# What needs to be done:
Without including the images, transcribe each record precisely as it appears below.

# Data section:

# # # #

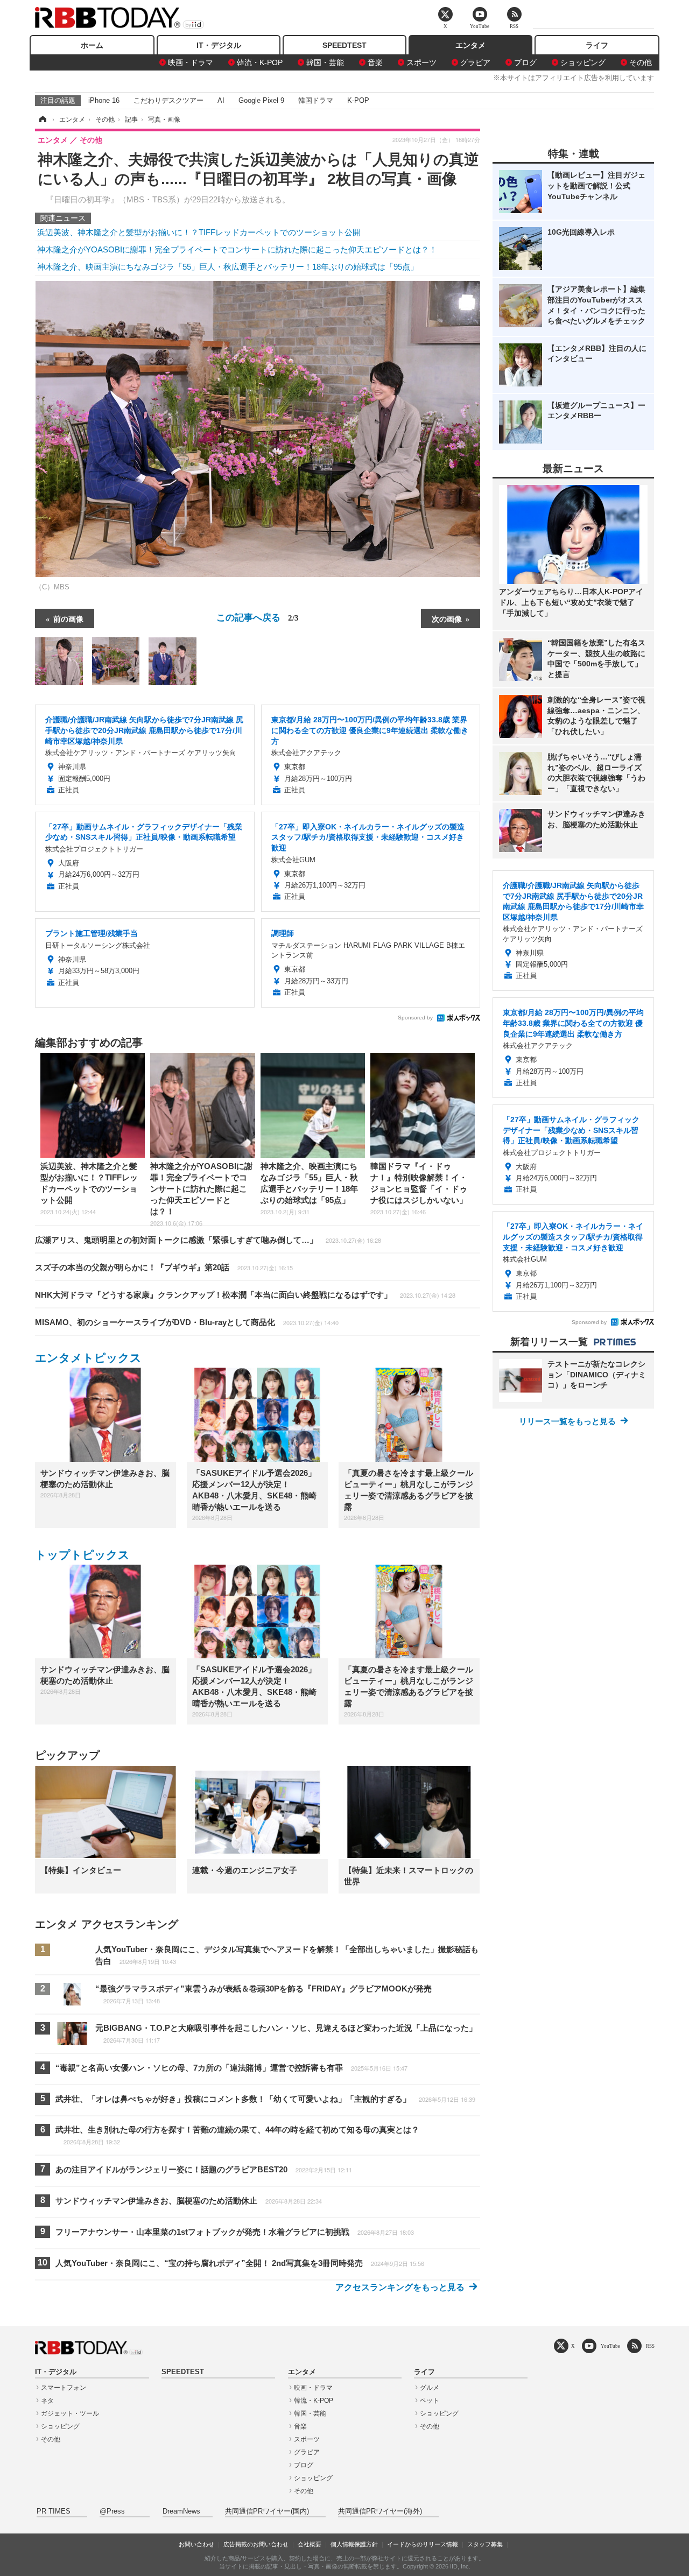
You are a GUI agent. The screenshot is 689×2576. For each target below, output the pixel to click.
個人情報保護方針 (354, 2544)
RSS (650, 2345)
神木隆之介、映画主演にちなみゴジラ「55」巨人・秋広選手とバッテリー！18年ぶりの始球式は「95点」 (227, 266)
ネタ (47, 2400)
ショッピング (583, 62)
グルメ (429, 2387)
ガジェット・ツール (70, 2413)
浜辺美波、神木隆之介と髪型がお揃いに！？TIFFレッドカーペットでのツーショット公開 (199, 232)
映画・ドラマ (190, 62)
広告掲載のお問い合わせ (256, 2544)
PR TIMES (54, 2511)
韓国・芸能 (325, 62)
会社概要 (309, 2544)
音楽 (375, 62)
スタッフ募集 (485, 2544)
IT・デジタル (218, 45)
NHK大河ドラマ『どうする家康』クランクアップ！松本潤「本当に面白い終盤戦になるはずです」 (245, 1294)
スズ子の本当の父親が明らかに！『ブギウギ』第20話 (164, 1267)
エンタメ (470, 45)
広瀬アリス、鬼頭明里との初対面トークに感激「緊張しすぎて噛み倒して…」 (208, 1239)
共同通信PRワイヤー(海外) (380, 2511)
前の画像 (68, 618)
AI (220, 100)
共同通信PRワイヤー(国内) (267, 2511)
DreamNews (181, 2511)
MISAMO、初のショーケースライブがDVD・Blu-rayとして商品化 (187, 1322)
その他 (640, 62)
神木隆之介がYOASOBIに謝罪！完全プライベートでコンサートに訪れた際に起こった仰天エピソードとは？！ (237, 249)
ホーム (92, 45)
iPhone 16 (103, 100)
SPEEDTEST (344, 45)
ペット (429, 2400)
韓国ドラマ (315, 100)
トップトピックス (82, 1555)
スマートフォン (63, 2387)
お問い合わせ (196, 2544)
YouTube (610, 2345)
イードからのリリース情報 (422, 2544)
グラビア (475, 62)
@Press (112, 2511)
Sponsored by (415, 1017)
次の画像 (447, 618)
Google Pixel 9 (261, 100)
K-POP (358, 100)
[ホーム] (42, 119)
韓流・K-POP (260, 62)
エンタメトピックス (88, 1358)
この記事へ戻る (257, 616)
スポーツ (421, 62)
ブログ (525, 62)
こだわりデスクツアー (168, 100)
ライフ (597, 45)
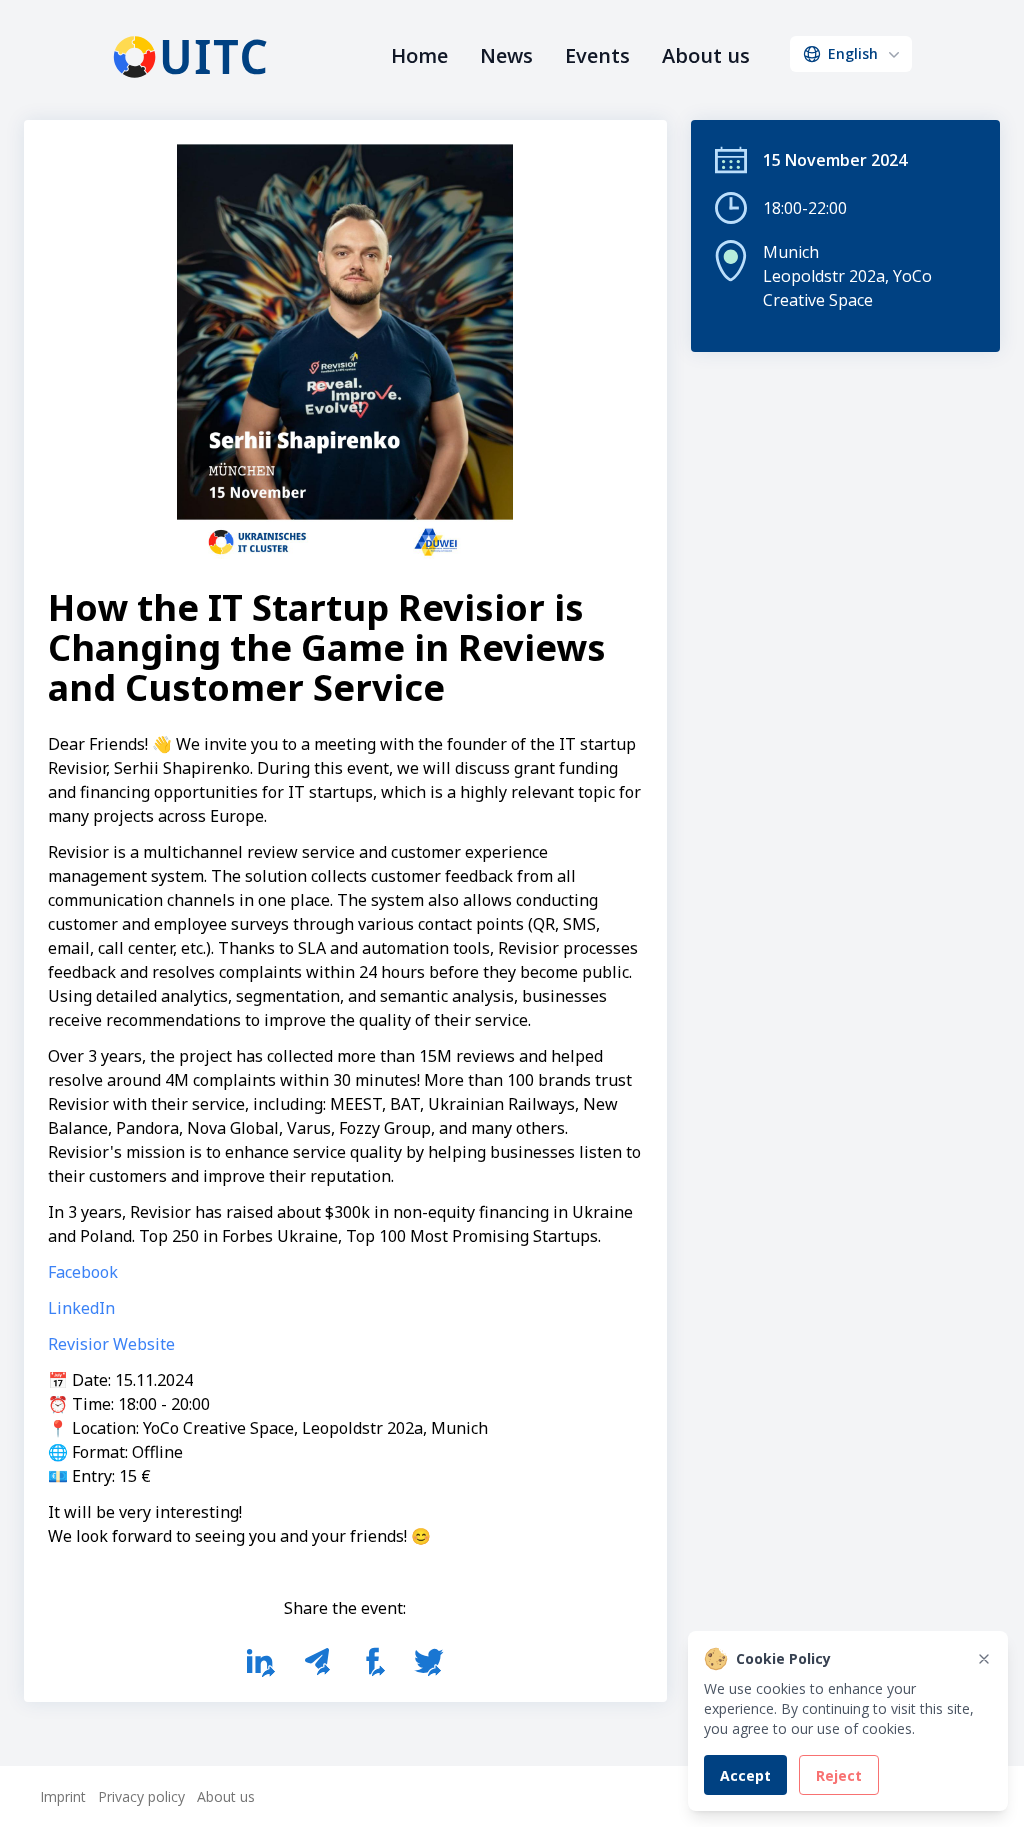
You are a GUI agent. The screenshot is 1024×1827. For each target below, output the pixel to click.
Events (597, 55)
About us (706, 55)
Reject (839, 1775)
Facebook (83, 1272)
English (853, 53)
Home (419, 55)
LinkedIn (81, 1308)
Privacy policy (141, 1796)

# # # #

# Result of this exercise:
You are a GUI agent. The screenshot is 689×2576. For each target below, output the pixel to click.
個人情報保護方針 (354, 2544)
RSS (650, 2345)
神木隆之介、映画主演にちなみゴジラ「55」巨人・秋広選手とバッテリー！18年ぶりの始球式は「95点」 (227, 266)
ネタ (47, 2400)
ショッピング (583, 62)
グルメ (429, 2387)
ガジェット・ツール (70, 2413)
浜辺美波、神木隆之介と髪型がお揃いに！？TIFFレッドカーペットでのツーショット公開 (199, 232)
映画・ドラマ (190, 62)
広告掲載のお問い合わせ (256, 2544)
PR TIMES (54, 2511)
韓国・芸能 (325, 62)
会社概要 (309, 2544)
音楽 (375, 62)
スタッフ募集 (485, 2544)
IT・デジタル (218, 45)
NHK大河ドラマ『どうする家康』クランクアップ！松本潤「本当に面白い終盤戦になるはずです」 (245, 1294)
スズ子の本当の父親が明らかに！『ブギウギ』第20話 (164, 1267)
エンタメ (470, 45)
広瀬アリス、鬼頭明里との初対面トークに感激「緊張しすぎて噛み倒して…」 (208, 1239)
共同通信PRワイヤー(海外) (380, 2511)
前の画像 (68, 618)
AI (220, 100)
共同通信PRワイヤー(国内) (267, 2511)
DreamNews (181, 2511)
MISAMO、初のショーケースライブがDVD・Blu-rayとして商品化 (187, 1322)
その他 (640, 62)
神木隆之介がYOASOBIに謝罪！完全プライベートでコンサートに訪れた際に起こった仰天エピソードとは？！ (237, 249)
ホーム (92, 45)
iPhone 16 (103, 100)
SPEEDTEST (344, 45)
ペット (429, 2400)
韓国ドラマ (315, 100)
トップトピックス (82, 1555)
スマートフォン (63, 2387)
お問い合わせ (196, 2544)
YouTube (610, 2345)
イードからのリリース情報 (422, 2544)
グラビア (475, 62)
@Press (112, 2511)
Sponsored by (415, 1017)
次の画像 (447, 618)
Google Pixel 9 (261, 100)
K-POP (358, 100)
[ホーム] (42, 119)
韓流・K-POP (260, 62)
エンタメトピックス (88, 1358)
この記事へ戻る (257, 616)
スポーツ (421, 62)
ブログ (525, 62)
こだわりデスクツアー (168, 100)
ライフ (597, 45)
You are a GUI agent. The screenshot is 1024×1827. For each target below, output the pixel to click.
Events (597, 55)
About us (706, 55)
Reject (839, 1775)
Facebook (83, 1272)
English (853, 53)
Home (419, 55)
LinkedIn (81, 1308)
Privacy policy (141, 1796)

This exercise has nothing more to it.